What home renovations increase its value? How can you get a good return on investment in the updates you make? Let’s look at ways to renovate your home that will boost its value and make it easier to sell if you put it on the market.
6 Home Renovations with the Best Returns
The key to higher ROI on updates is to spend wisely and opt for moderate quality rather than high-end renovations that most buyers aren’t willing to pay extra for.
1. Your “Outdoor Room”
That’s the name Cathy Morrisey of the Reno Chick website calls the yard and garden. Her reasoning is clear, “If you can’t get [prospective buyers] in the first 10 seconds, if you can’t make a good impression, you will never have a chance.” Curb appeal is essential. Tear out overgrown shrubs that make your home look older and smaller. Replace them with trim, flowering plants, well-pruned trees and freshly mowed grass. This is a cheap yet very effective way to spruce up your home and its value.
2. The Front Door
This might surprise sellers, but if you’ve house hunted in the past, you’ll agree. When buyers approach a front door that needs a facelift, they’re turned off immediately. Choose a moderately priced but attractive replacement door. A 2016 Cost vs Value report from Remodeling Magazine shows a new front door has a return of up to 91 percent, one of the highest ROIs of any update.
3. The Garage Door
The outstanding 91 percent return on a new front door is matched by the ROI of a replacement garage door, per the Cost vs Value report. An attractive garage door improves curb appeal. Consider that a door facing the road might account for 30 percent of the home’s front, so it needs to be in good condition and visually compatible with your home’s siding.

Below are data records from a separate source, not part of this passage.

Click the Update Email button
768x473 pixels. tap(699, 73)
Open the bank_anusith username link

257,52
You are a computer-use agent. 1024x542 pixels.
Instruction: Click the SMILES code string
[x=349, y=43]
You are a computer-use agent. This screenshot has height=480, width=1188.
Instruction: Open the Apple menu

Before we move indoors, keep in mind a study reported on by New Zealand magazine Stuff. It covered the ROI of 300 home renovation projects and found that twelve of the top 15 projects boosting home value were exterior. Other worthwhile updates to the outside of your home are cleaning the cladding or replacing it if it is in very poor condition and installing affordable replacement windows.
4. Timber Floors
Natural timber flooring has a warmth and timeless visual appeal that is unmatched. This is another update that, according to Bankrate, has a 91 percent return when moderately priced flooring is used. If you have the DIY skills to install it yourself, then your return will exceed 100 percent of cost. If your home already boasts timber floors, refinishing them rather than replacing them brings a fabulous return. For homes in lower price ranges, new laminate flooring is an affordable alternative to natural timber floors. Laminate is an easy DIY install in most rooms.
5. Attic Insulation
If you had 20 guesses on the #1 ROI home update, would you choose attic insulation? Few would, but that’s what studies show. This inexpensive renovation returns 95-110 percent of investment. To get the best bang for the bucks you spend on insulation, install it a year in advance of selling your home. Then, list the update in the sales information, and have “before” and “after” electric bills available that show how significantly the insulation is lowering your energy use, because people like eco-friendly homes, and costs, because love homes that are cheap to operate!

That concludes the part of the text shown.